Unveiling the 8th road map 2014 containing monetary and financial sector policies for 2014 and beyond at the CB auditorium in Colombo on Thursday, he said that consolidation in the banking and the non-banking financial institution (NBFI) sectors will have to be encouraged using the attractive tax concessions offered from the 2014 budget.

Central Bank Governor Ajith Nivard Cabraal jokes during a media briefing on Thursday in Colombo. Pic by Susantha Liyanawatte

Two development banks, DFCC Bank and National Development Bank will be encouraged to merge to become a strong bank, he added.
The two banks have substantial private ownership, but they also have state shareholders.

Some 22 smaller private banks with less than 100 billion rupees in assets should be merged within a considerable period, Mr. Cabraal said.

Banks are required to submit plans for mergers by June 2014, he added. State-run Bank of Ceylon and People’s Bank will be directed to expand their regional presence and operate with higher levels of capital.

National Savings Bank is to broadbase its banking activities while new foreign banks will have to be locally incorporated commencing from the year 2016.

However Mr. Cabraal said that this will not apply for the existing foreign banks in the country. The NBFI sector consolidation plan will be implemented with incentives proposed in the 2014 budget. 58 non-bank financial institutions are to be consolidated into 20 larger ones.

A corporate group will be allowed to operate only one NBFI after end June 2014.

According to new guidelines they will be required to acquire or merge if they operate more than one NBFI.

Licenced banks will be encouraged to acquire NBFIs while larger NBFIs will be directed to acquire or merge with smaller NBFIs.

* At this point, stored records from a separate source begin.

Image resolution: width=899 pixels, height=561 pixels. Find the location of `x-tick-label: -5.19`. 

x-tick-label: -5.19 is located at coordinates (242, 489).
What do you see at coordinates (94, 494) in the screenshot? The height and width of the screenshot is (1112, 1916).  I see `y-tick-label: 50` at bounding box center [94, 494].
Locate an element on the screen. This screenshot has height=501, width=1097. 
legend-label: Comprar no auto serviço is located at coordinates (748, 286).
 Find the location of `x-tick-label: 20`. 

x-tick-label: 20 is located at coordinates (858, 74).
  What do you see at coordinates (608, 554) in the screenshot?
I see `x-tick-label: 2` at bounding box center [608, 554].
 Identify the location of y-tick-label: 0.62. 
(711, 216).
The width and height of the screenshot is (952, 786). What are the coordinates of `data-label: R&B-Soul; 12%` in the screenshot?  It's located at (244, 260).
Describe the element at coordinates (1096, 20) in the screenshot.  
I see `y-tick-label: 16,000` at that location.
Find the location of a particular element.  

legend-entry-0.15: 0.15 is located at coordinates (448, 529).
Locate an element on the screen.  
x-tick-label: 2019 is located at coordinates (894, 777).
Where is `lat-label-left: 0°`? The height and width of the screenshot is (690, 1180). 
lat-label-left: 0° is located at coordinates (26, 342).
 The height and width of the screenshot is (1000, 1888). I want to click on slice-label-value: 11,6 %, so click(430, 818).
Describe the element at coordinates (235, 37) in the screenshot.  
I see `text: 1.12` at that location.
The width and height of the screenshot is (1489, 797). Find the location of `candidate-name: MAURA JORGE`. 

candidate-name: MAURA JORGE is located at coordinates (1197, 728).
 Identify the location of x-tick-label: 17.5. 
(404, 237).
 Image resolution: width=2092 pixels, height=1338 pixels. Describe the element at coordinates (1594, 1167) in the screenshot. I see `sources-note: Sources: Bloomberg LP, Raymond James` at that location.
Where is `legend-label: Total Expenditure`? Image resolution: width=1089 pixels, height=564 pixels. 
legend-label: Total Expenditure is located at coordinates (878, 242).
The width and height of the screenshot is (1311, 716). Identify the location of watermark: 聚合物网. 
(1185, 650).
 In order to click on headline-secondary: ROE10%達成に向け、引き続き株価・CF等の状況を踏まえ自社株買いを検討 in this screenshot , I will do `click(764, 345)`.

Smaller NBFIs are to be merged with one another and new investors, or banks or large NBFIs are to be directed to acquire negative net worth institutions.

Investors or banks are expected to absorb NBFIs with negative net worth by December 2014 and other mergers to be completed by 2015.

Investors infusing funds to increase capital of finance companies which need liquidity will be given matching funds from a liquidity support fund set by the CB. Finance companies will also get a liquidity facility from this fund.

According to new guidelines, the CB will impose penalties or remove from holding office key management personnel if they continue non-compliance of the CB’s directives.

Marketing practices such as lottery schemes of banks and NBFIs will have to be discontinued and the implementation of the current customer charter of banks will be enforced, he disclosed.